## Exercise instructions:
Return each line of the rows below that contains the word "should".
Begin Records supplied
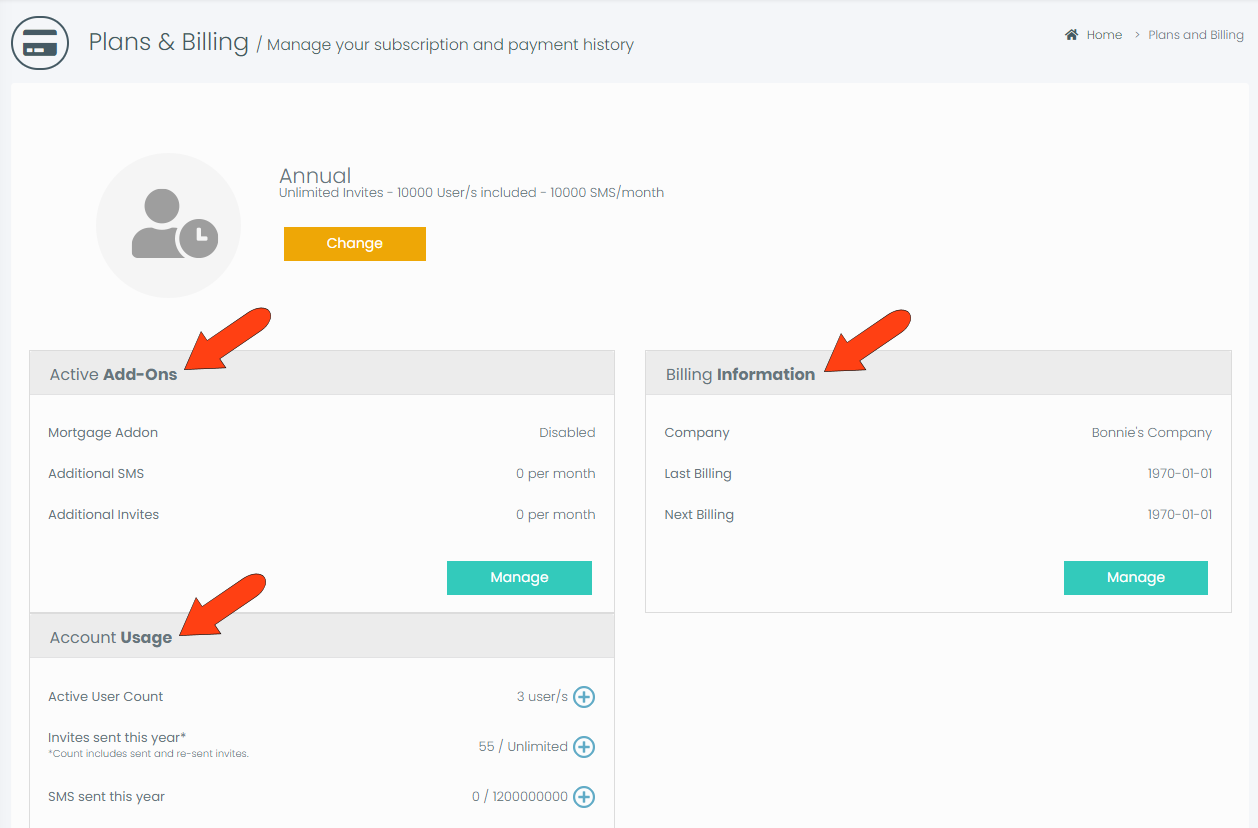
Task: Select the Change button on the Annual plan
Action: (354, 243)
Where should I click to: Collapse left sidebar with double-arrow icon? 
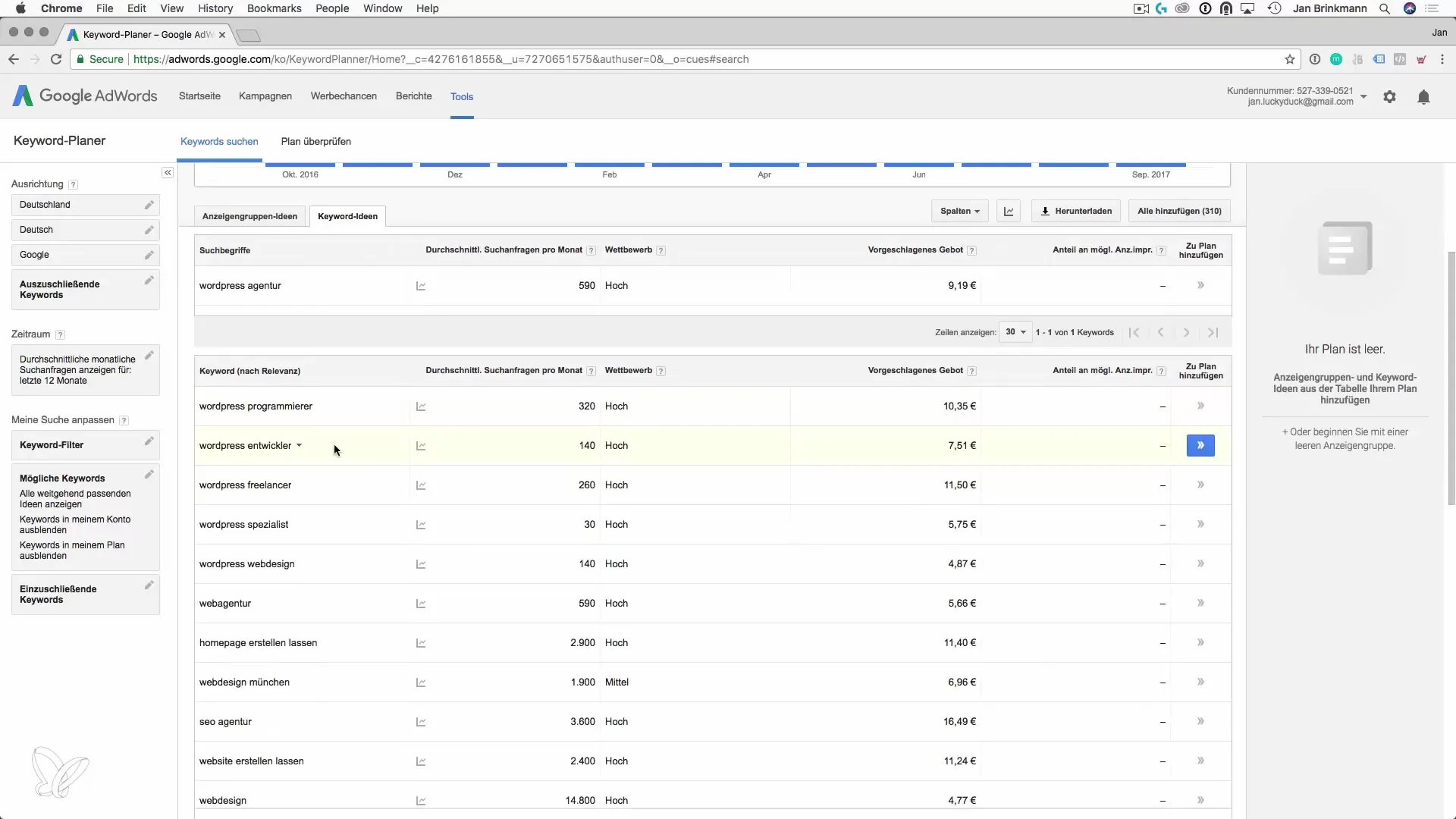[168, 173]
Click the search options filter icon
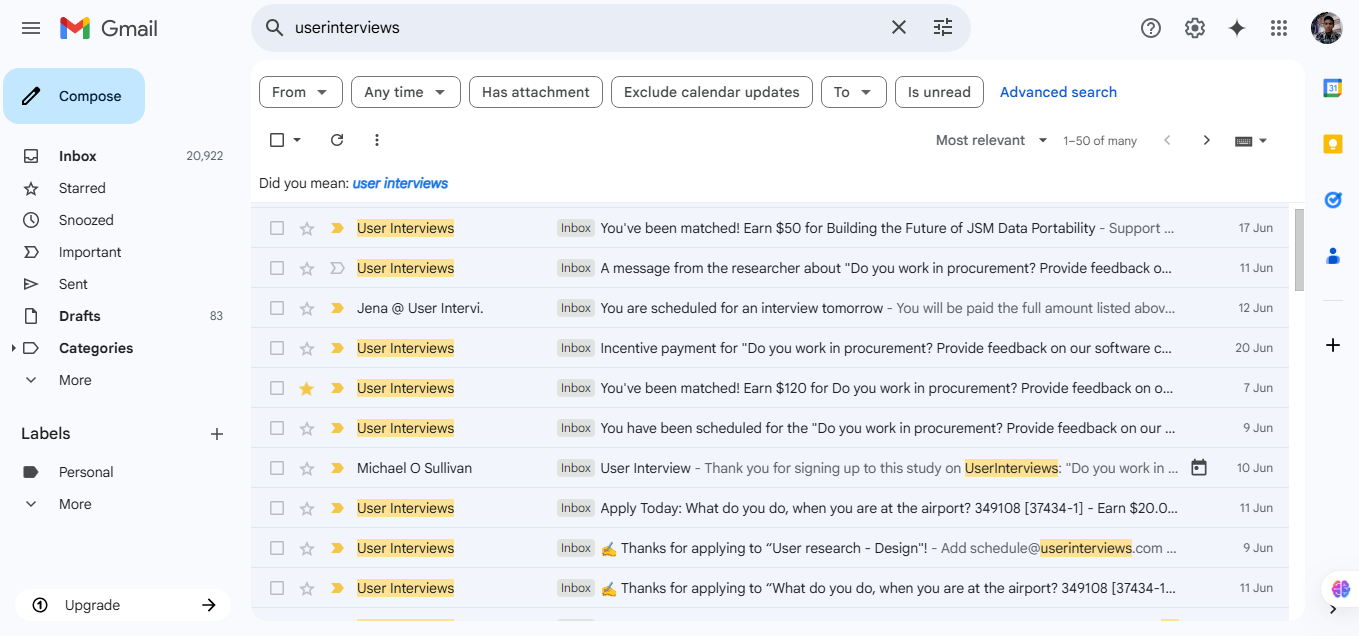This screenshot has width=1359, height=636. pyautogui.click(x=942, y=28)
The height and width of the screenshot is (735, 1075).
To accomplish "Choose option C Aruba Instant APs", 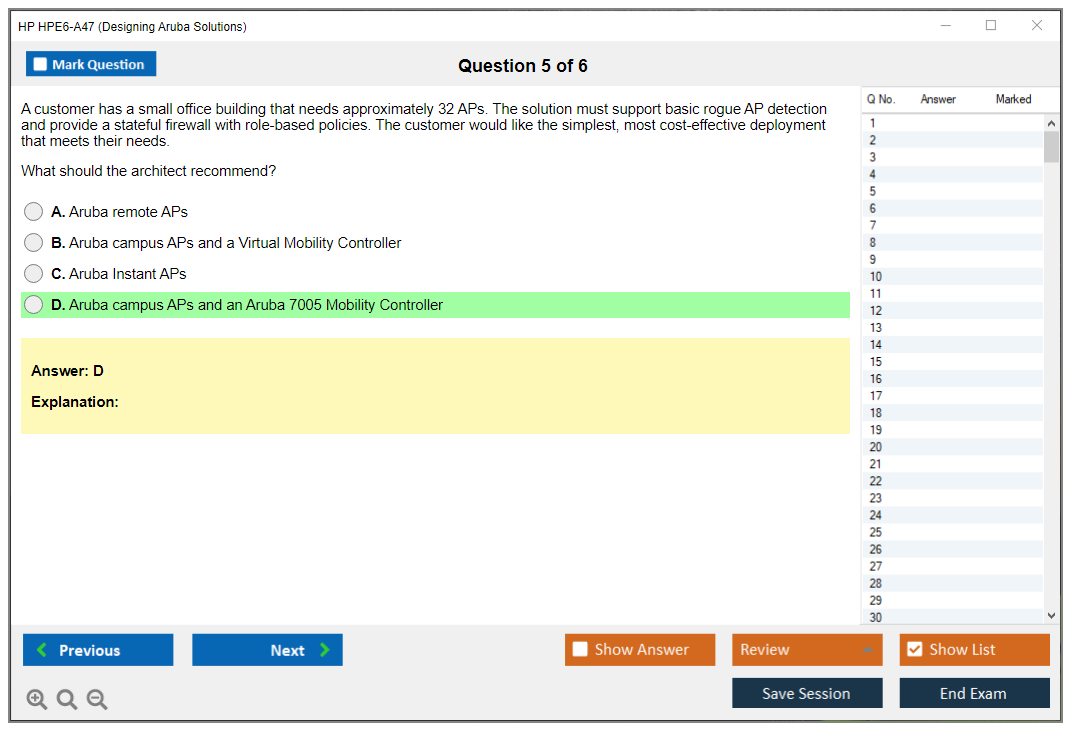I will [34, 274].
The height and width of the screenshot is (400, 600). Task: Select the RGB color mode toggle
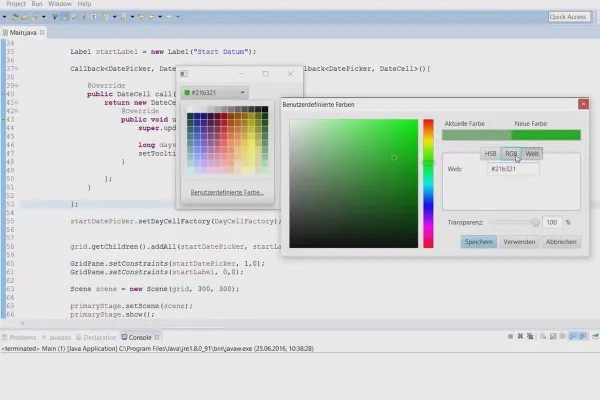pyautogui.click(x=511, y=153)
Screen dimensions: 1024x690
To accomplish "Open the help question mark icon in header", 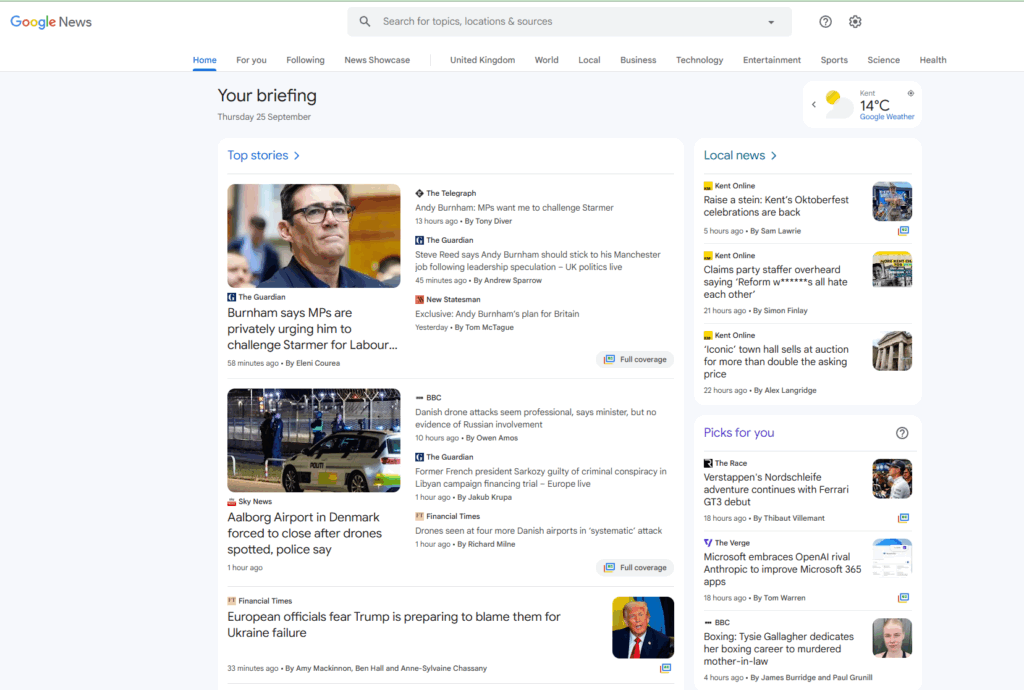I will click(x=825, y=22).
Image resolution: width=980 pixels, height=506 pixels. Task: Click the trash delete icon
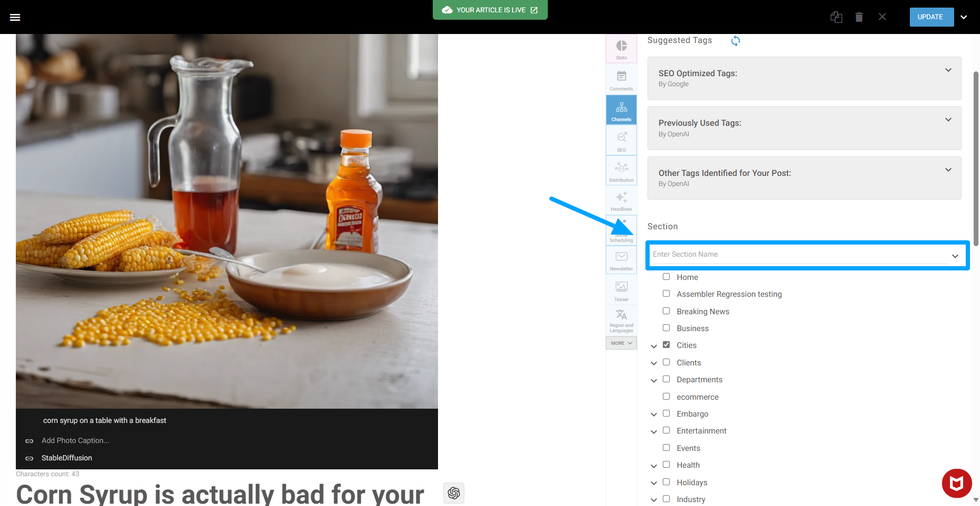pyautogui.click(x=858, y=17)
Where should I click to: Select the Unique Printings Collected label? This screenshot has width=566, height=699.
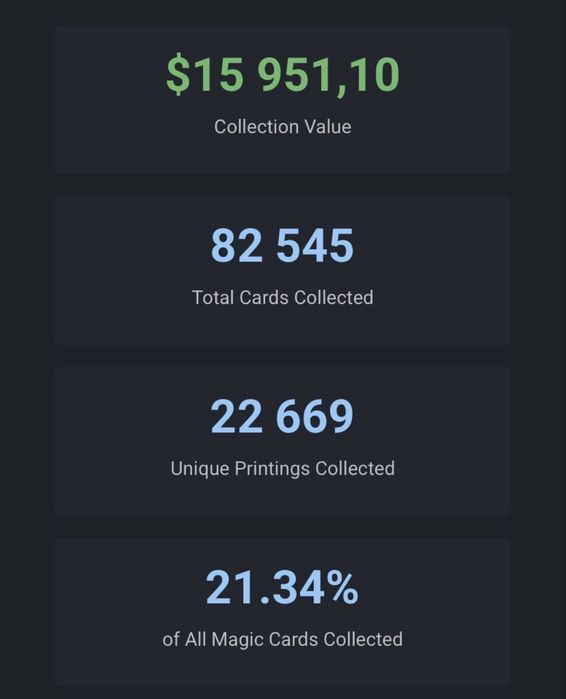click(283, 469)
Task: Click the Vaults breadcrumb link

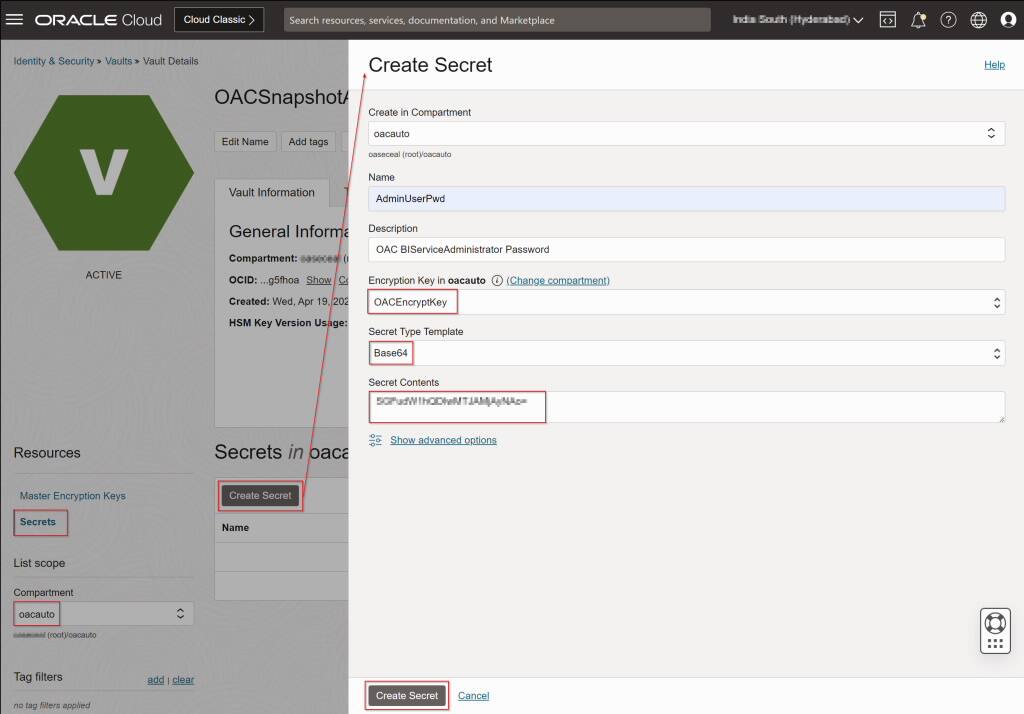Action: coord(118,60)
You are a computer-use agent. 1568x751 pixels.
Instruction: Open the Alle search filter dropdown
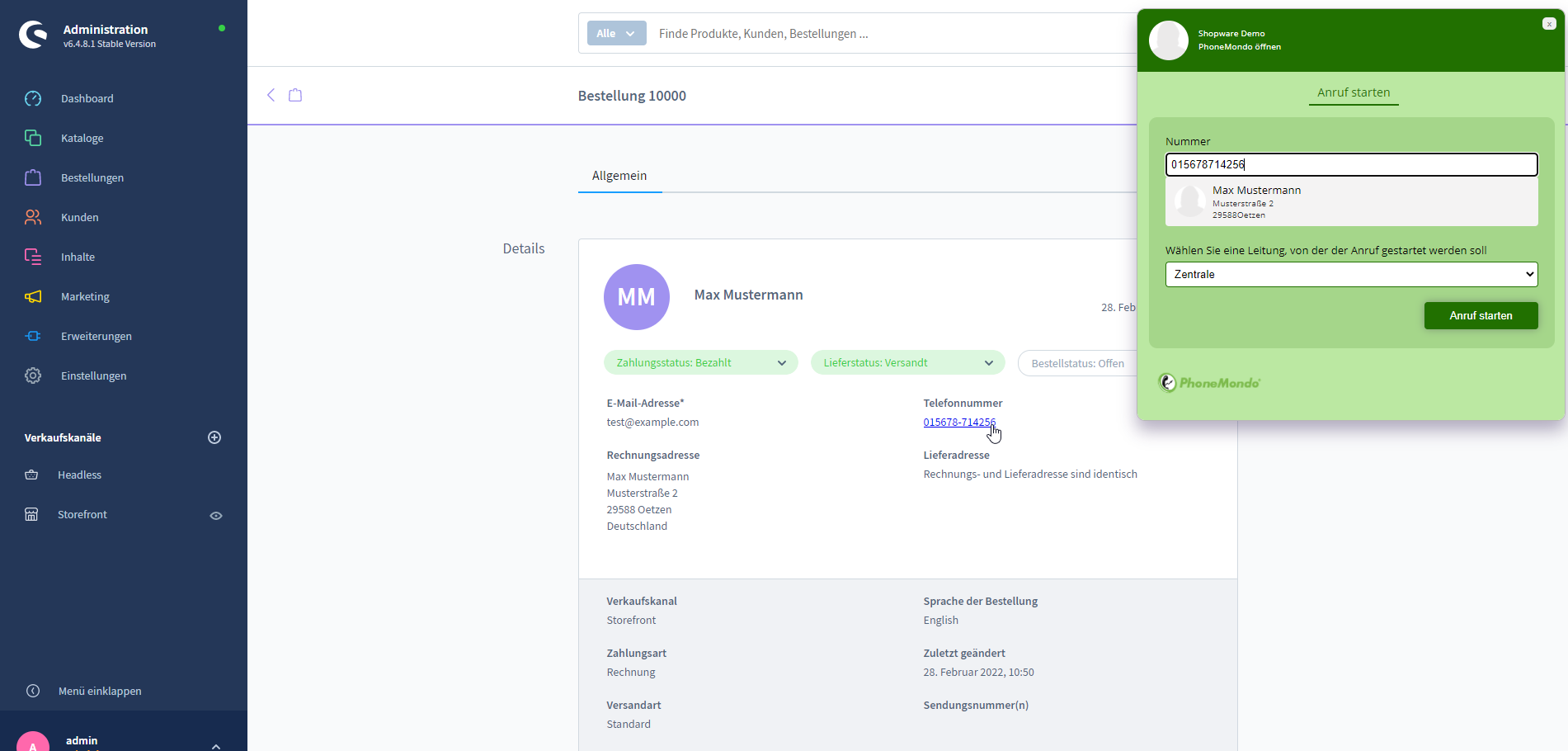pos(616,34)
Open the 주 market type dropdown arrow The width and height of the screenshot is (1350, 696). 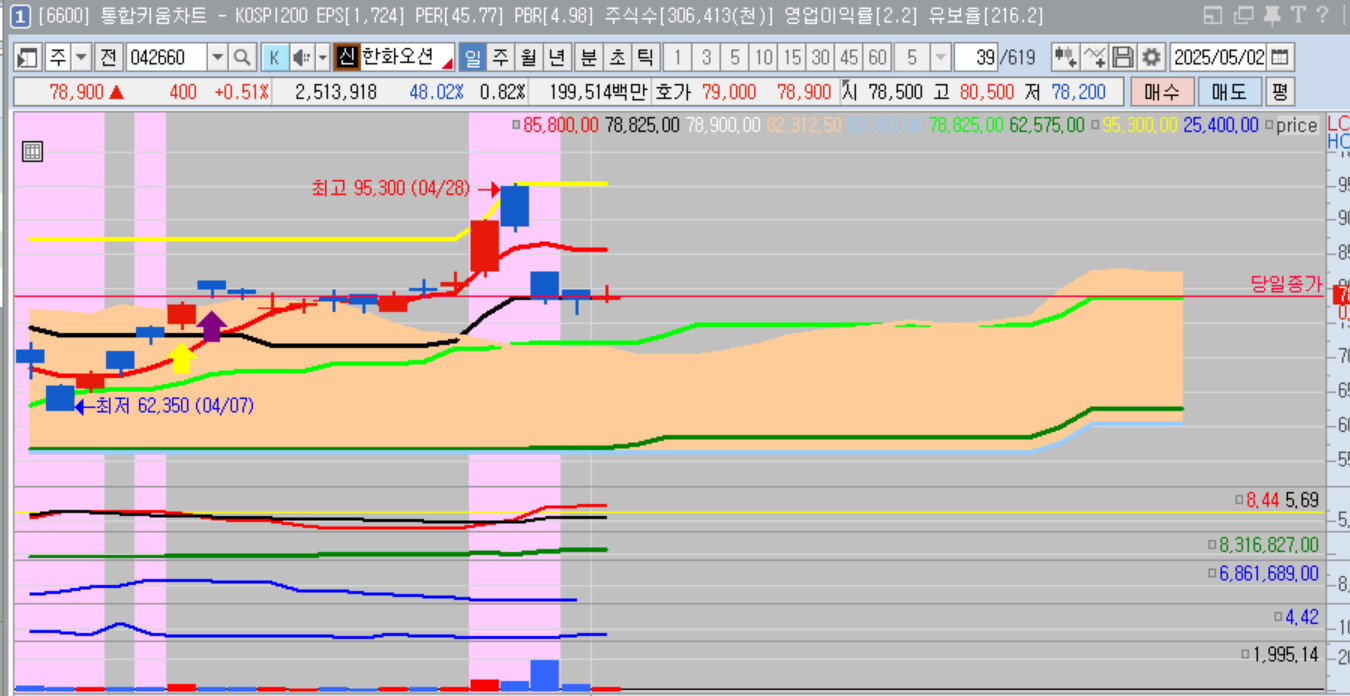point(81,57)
End Records supplied
## Result below:
Where should I click to: Collapse left sidebar with double-arrow icon? 
Where should I click to: Select the Unique Printings Collected label? This screenshot has width=566, height=699.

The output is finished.